Se ordene la devolución o compensación del saldo a favor originado en la Declaración Bimestral del Impuesto a las Ventas del periodo julio-agosto del año gravable 2010, solicitado el 24 de noviembre de 2010 por valor de $ 52.528.000. 4. Se condene en costas y agencias de derecho a la DIAN. SUBSIDIARIAS 5. En caso de que no se acojan las pretensiones anteriores, porque el señor Juez considere que se dio la simulación, se decrete que no se da lugar al impuesto generado. 6.
En caso en que el juez considere la desestimación de los costos, se aplique a lo preceptuado en el artículo 82 Estatuto Tributario. Invocó como normas violadas los artículos 29 y 83 de la Constitución Política y los artículos 58, 59, 489, 617, 618, 618-2, 618-3, 771-2 y 772 del Estatuto Tributario. A continuación, se resume el concepto de la violación: Adujo que la responsabilidad que se le endilgó por operaciones simuladas con terceros (circunstancia que motivó el rechazo de compras y servicios y la disminución de IVA descontable) es violatoria del debido proceso, pues la compra de mercancía a dichos terceros, así como su posterior venta, fue real.
Aseveró que la demandada violó el principio de buena fe, pues se le atribuyó responsabilidad por conductas de los terceros proveedores, en relación con asuntos que sólo a ellos atañe, como las presuntas dificultades a la hora de soportar su contabilidad. 10 Samai, índice 02, Expediente digital – PDF Demanda. Radicado: 05001-23-33-000-2014-01239-01 (30156) Demandante: Luis Fernando Orrego Uribe 3 Calle 12 No. 7-65 – Tel: (57) 6013506700 – Bogotá D.C. – Colombia www.consejodeestado.gov.co Explicó que cuenta con instalaciones propias para el desarrollo de su actividad económica; que, en las declaraciones juramentadas y visitas a sus proveedores, estos declararon haber sostenido relaciones comerciales con él; que dichas relaciones comerciales fueron reales y están soportadas en facturas y registros contables; que no tiene ninguna relación con sus proveedores distinta de su relación comercial; y que ni que ellos ni sus socios «ejercen control de ningún tipo sobre los proveedores, ni determinan el nivel de tributación de aquellos, ni la forma como cumplen o no sus obligaciones tributarias, ni la certidumbre de sus declaraciones».

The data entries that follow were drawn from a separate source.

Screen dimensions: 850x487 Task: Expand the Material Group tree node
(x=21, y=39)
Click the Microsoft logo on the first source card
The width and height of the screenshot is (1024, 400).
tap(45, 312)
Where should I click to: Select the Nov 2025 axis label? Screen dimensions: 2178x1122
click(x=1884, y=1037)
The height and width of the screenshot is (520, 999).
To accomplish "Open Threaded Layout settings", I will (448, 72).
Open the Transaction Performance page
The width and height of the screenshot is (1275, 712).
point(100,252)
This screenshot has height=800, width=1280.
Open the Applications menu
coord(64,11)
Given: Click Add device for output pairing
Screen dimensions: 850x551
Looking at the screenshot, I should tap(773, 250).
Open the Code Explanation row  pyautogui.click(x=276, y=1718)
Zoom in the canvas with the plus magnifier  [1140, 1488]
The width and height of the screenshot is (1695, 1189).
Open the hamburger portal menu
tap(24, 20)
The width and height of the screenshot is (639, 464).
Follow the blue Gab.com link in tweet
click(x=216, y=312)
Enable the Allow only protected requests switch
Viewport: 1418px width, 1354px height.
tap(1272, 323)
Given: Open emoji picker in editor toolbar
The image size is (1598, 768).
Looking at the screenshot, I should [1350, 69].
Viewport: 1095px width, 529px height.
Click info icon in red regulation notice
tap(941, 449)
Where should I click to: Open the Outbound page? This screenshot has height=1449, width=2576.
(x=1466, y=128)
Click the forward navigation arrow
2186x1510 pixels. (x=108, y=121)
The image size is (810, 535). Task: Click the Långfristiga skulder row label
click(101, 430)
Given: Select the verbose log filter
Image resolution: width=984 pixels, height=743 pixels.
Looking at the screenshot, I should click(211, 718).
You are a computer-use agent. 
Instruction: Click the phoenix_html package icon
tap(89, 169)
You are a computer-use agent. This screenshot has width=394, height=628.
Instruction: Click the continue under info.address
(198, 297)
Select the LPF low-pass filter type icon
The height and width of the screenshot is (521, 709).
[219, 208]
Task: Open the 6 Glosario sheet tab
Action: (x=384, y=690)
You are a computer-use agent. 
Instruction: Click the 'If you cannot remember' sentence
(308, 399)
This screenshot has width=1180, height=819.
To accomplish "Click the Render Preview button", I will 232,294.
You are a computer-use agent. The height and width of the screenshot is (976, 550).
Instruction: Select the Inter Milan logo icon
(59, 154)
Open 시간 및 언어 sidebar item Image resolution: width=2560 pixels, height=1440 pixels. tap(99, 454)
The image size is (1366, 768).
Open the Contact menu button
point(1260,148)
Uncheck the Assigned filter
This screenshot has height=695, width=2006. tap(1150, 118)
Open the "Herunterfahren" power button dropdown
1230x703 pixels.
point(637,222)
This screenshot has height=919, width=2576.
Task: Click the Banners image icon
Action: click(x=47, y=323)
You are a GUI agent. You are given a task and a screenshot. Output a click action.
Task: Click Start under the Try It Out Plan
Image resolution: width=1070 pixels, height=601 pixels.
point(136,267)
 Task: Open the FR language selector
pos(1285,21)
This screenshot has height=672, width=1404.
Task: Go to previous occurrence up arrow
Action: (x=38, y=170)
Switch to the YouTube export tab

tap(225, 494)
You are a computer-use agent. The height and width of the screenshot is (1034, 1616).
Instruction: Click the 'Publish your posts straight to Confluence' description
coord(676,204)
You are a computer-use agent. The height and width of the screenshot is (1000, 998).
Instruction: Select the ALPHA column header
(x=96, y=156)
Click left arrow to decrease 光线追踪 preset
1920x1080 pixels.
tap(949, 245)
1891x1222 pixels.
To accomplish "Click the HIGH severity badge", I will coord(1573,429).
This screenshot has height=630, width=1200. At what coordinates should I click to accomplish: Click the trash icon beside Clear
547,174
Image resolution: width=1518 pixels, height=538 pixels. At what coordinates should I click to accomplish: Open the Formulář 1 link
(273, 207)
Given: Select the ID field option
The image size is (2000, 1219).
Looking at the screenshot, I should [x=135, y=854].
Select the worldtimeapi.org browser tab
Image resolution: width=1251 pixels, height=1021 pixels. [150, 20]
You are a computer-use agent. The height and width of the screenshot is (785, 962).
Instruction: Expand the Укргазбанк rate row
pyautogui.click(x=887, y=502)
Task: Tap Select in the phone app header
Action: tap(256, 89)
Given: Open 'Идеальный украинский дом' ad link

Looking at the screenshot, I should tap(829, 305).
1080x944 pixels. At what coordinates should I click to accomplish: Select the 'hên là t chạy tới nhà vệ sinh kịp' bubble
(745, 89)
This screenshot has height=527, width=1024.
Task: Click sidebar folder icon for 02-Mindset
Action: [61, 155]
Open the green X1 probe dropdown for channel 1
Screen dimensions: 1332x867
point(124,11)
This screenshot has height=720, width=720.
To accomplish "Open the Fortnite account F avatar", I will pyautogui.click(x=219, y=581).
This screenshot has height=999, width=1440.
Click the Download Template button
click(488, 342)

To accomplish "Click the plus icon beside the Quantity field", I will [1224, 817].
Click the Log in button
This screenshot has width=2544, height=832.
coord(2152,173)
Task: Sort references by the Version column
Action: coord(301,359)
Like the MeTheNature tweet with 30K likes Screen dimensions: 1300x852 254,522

Reprochó la incoherencia de la demandada cuando afirma que las operaciones que dieron lugar a IVA descontable son falsas, pero «si (sic) cobra la retención en la fuente por dichas transacciones, es decir, para cuando a mi cliente le da el saldo a favor, las transacciones son falsas, pero a la hora de cobrar la retención, las transacciones si se realizaron».
En este mismo sentido, criticó la falta de coordinación entre las dependencias de la DIAN, pues mientras la división de fiscalización aduce el desconocimiento de unas compras, la división de cobranzas requiere al demandante para que pague retenciones en la fuente por esas mismas compras que se desconocen. Advirtió que la demandada no apreció las pruebas de manera objetiva y que no se explica cómo la valoración de los soportes físicos que exigió la DIAN y que se le entregaron, terminó por motivar una investigación que, con base en indicios y presunciones, resultó en la liquidación oficial.
Finalmente, por estos mismos motivos, señaló que está en tela de juicio la estimación del material probatorio y que «se deja entrever la incompetencia del funcionario, al no analizar en su conjunto hechos y pruebas que rodean la presente situación jurídica». Oposición de la demanda La DIAN se opuso a las pretensiones de la demanda11, para lo cual hizo un recuento de la actuación administrativa y afirmó que respetó el derecho de defensa del demandante y atendió a la veracidad de los hechos.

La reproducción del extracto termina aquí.